Aber auch als Mittel, um künftige Krisen zu verhindern, taugt der Fiskalpakt nur bedingt. Vor Krisen sind Staatsschulden nämlich oft nicht das Problem, sondern Exzesse im Banken und Finanzsystem. Beispiel Spanien: Zwischen 2003 und 2007, als die spanische Immobilienblase ihren Höhepunkt erreichte und schließlich platzte, sank der Schuldenstand des Landes. Der Haushalt erwirtschaftete Überschüsse. Wäre der Fiskalpakt schon im Jahr 2000 eingeführt worden, Spanien hätte als Musterschüler gegolten. Ähnlich Irland: Dort lag die Verschuldung vor dem Kollaps der Banken 2008 bei 24 Prozent der Wirtschaftsleistung. Portugal ist ein Grenzfall. Klar verletzt hätten den Pakt immer Italien und Griechenland.
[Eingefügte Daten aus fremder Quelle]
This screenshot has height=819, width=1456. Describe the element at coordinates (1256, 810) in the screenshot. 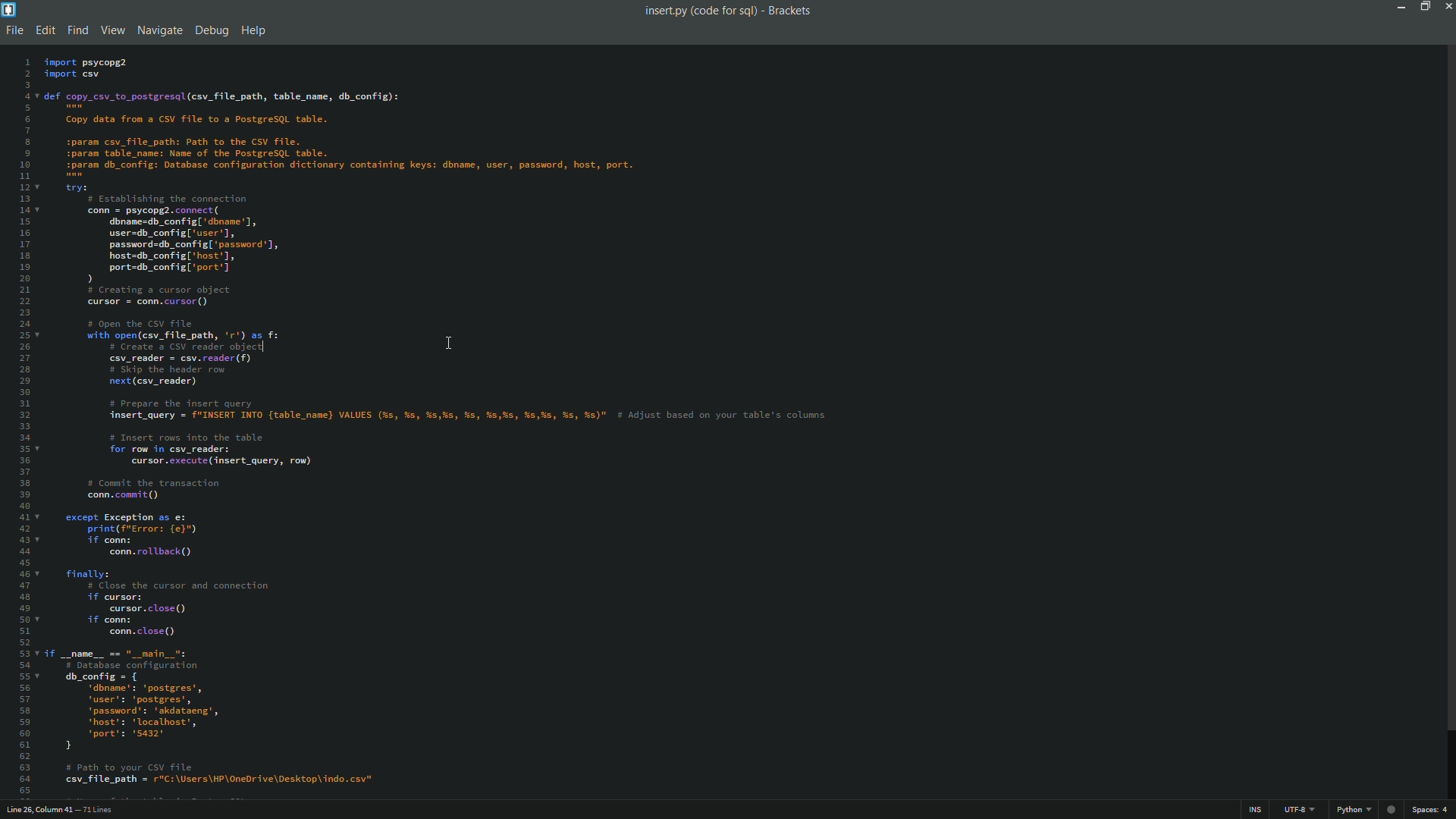

I see `ins` at that location.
Durch den Fokus auf die Verschuldung hätte also nur ein Teil der Probleme Europas vermieden werden können. Die EU geht das Schuldenthema offensiv an, in anderen wichtigen Bereichen fehlt diese Entschlossenheit. So wurde im Bankenwesen zwar herumgedoktert. Effektive Beschränkungen, die das Entstehen neuer Blasen verhindern würden, gibt es nicht. Das "too big to fail"-Problem der Banken, das Irland in die Tiefe riss, ist ungelöst. Brauchbare Antworten schuldig blieb Europa bisher auch beim Thema Ungleichheiten bei der Wettbewerbsfähigkeit.

Die Kritiker des Fiskalpaktes zielen also in die falsche Richtung: Natürlich muss die EU die Haushaltspolitik besser koordinieren. Dazu zählt auch die Abgabe von Souveränitätsrechten an Brüssel. Wenn Österreichs Parlament beschließt, Kompetenzen an Brüssel abzugeben, ist das nichts Undemokratisches.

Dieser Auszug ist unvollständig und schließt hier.